Document segment:
-- Start --

The 2nd Panzer Army () was a German armoured formation during World War II, formed from the 2nd Panzer Group on October 5, 1941.

Organisation
Panzer Group Guderian () was formed on 5 June 1940 and named after its commander, general Heinz Guderian. In early June 1940, after reaching the English Channel following the breakthrough in the Ardennes, the Panzergruppe Guderian was formed from the XIX Army Corps, and thrust deep into France, cutting off the Maginot Line. In November 1940, it was upgraded into Panzergruppe 2.

The 2nd Panzer Group () was formed in November 1940 from Panzer Group Guderian. In October 1941 it was renamed the 2nd Panzer Army. Panzer Group 2 played a significant role in the early stages of the German invasion of the Soviet Union during Operation Barbarossa in 1941 when it was a constituent part of Army Group Centre.

Operational history
2nd Panzer Group was part of the Army Group Centre during Operation Barbarossa, the invasion of the Soviet Union. Guderian's 2nd Panzer Army formed the Army Group's southern pincer while Hoth's 3rd Panzer Army formed the northern pincer destroying several Soviet armies during the opening phase of Operation Barbarossa. During the battles of Bialystok and Minsk substantial numbers of prisoners were captured and several weapons captured.

Suffering heavy losses in men and equipment, the German forces advanced deeper into the Soviet Union. The rasputitsa season (literally "roadlessness", due to heavy rains and sluggish muddy roads) began to slow down the formation's progress to a few kilometres a day. The rasputitsa was not an unusual phenomenon, but the Wehrmacht did not prepare for this contingency as the German high command had expected the German army to be in Moscow and beyond at this time, with the campaign over before the end of summer. After Minsk, the 2nd and 3rd Panzer Armies captured Smolensk in another successful pincer operation taking around 300,000 prisoners.

-- End --

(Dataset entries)
-- Start --

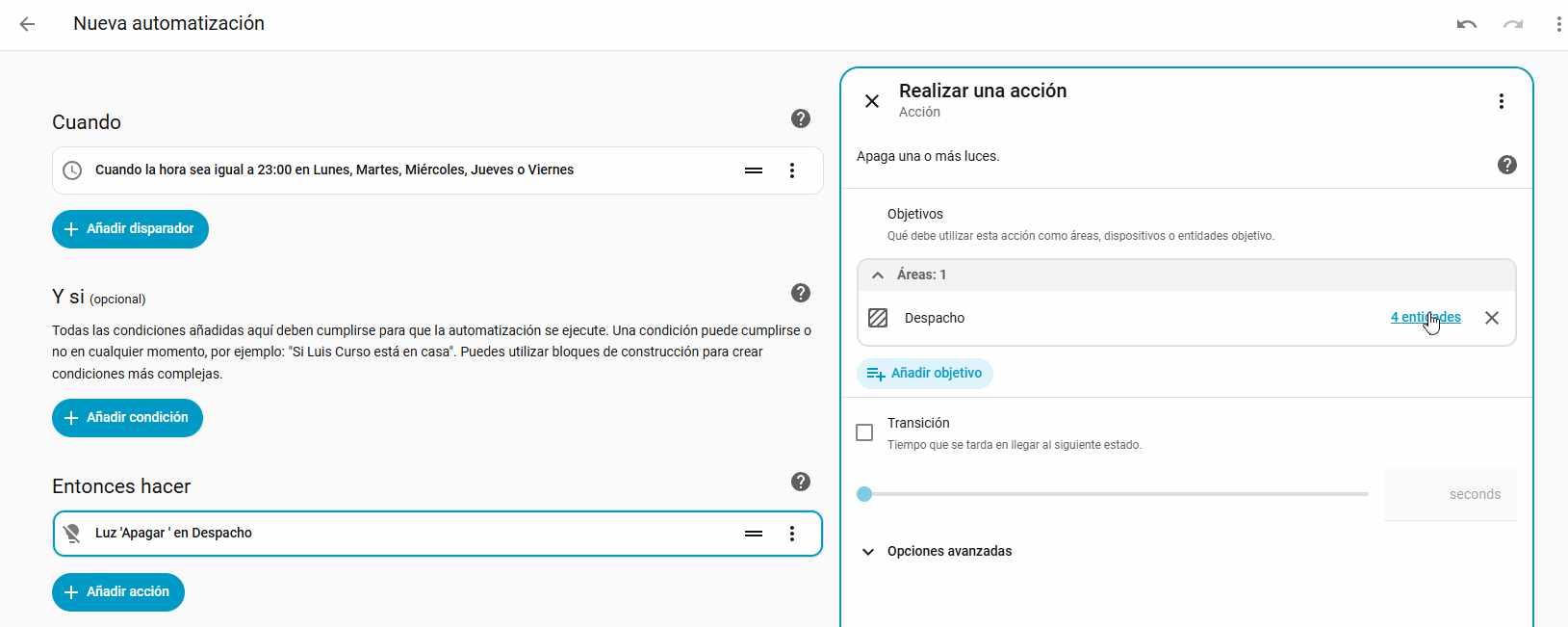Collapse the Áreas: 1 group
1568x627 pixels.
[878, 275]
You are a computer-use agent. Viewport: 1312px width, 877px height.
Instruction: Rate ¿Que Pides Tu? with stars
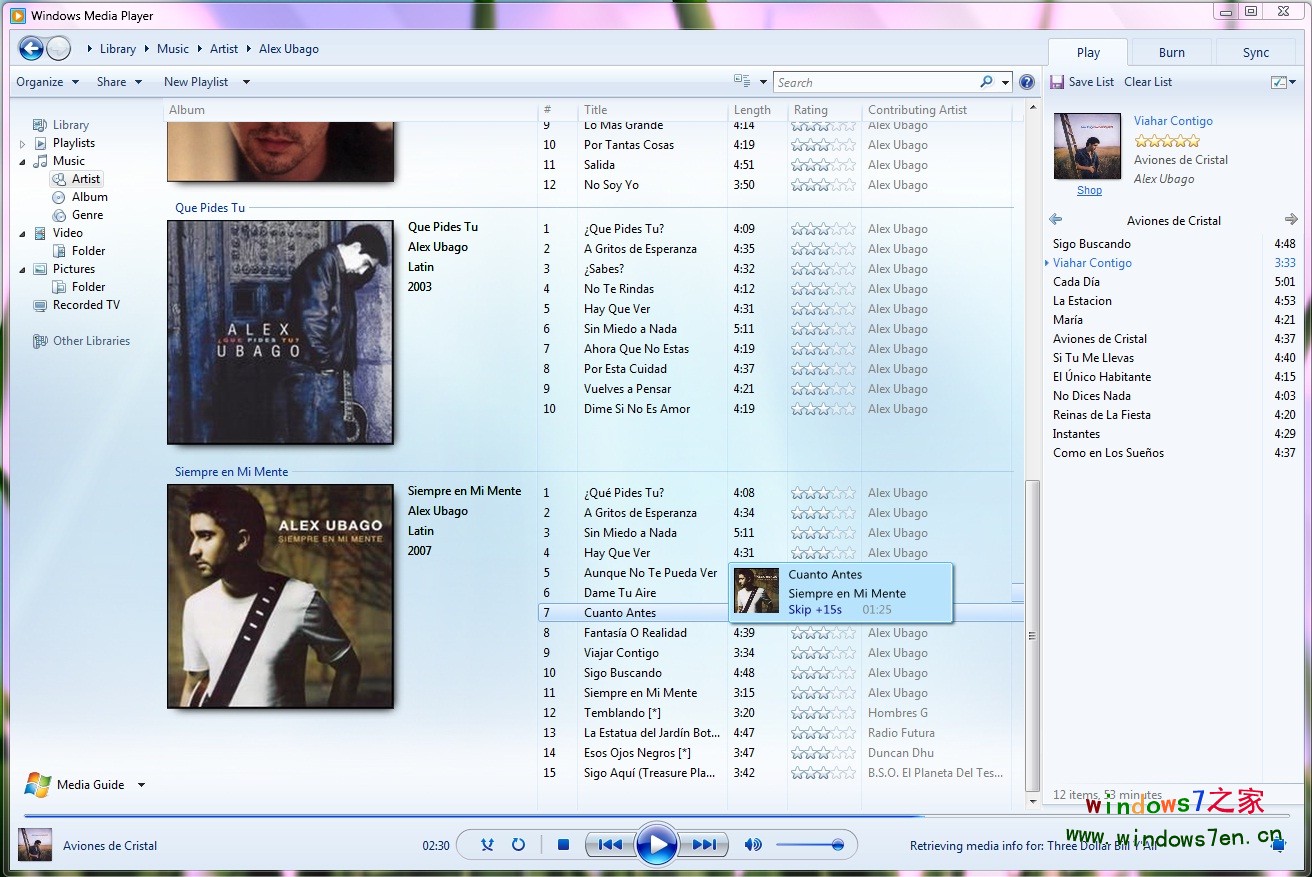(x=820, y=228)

-- End --
-- Start --

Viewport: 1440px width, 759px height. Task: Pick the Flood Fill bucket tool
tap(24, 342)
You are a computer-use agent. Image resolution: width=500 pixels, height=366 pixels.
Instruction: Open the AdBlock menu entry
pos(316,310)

-- End --

Your goal: Can you copy, word for word, the stretch of the passage on the 2nd Panzer Army from "The 2nd Panzer Group ()" through "several weapons captured."? Work only from the passage on the 2nd Panzer Army, not from the rows.

Problem solution:
The 2nd Panzer Group () was formed in November 1940 from Panzer Group Guderian. In October 1941 it was renamed the 2nd Panzer Army. Panzer Group 2 played a significant role in the early stages of the German invasion of the Soviet Union during Operation Barbarossa in 1941 when it was a constituent part of Army Group Centre.

Operational history
2nd Panzer Group was part of the Army Group Centre during Operation Barbarossa, the invasion of the Soviet Union. Guderian's 2nd Panzer Army formed the Army Group's southern pincer while Hoth's 3rd Panzer Army formed the northern pincer destroying several Soviet armies during the opening phase of Operation Barbarossa. During the battles of Bialystok and Minsk substantial numbers of prisoners were captured and several weapons captured.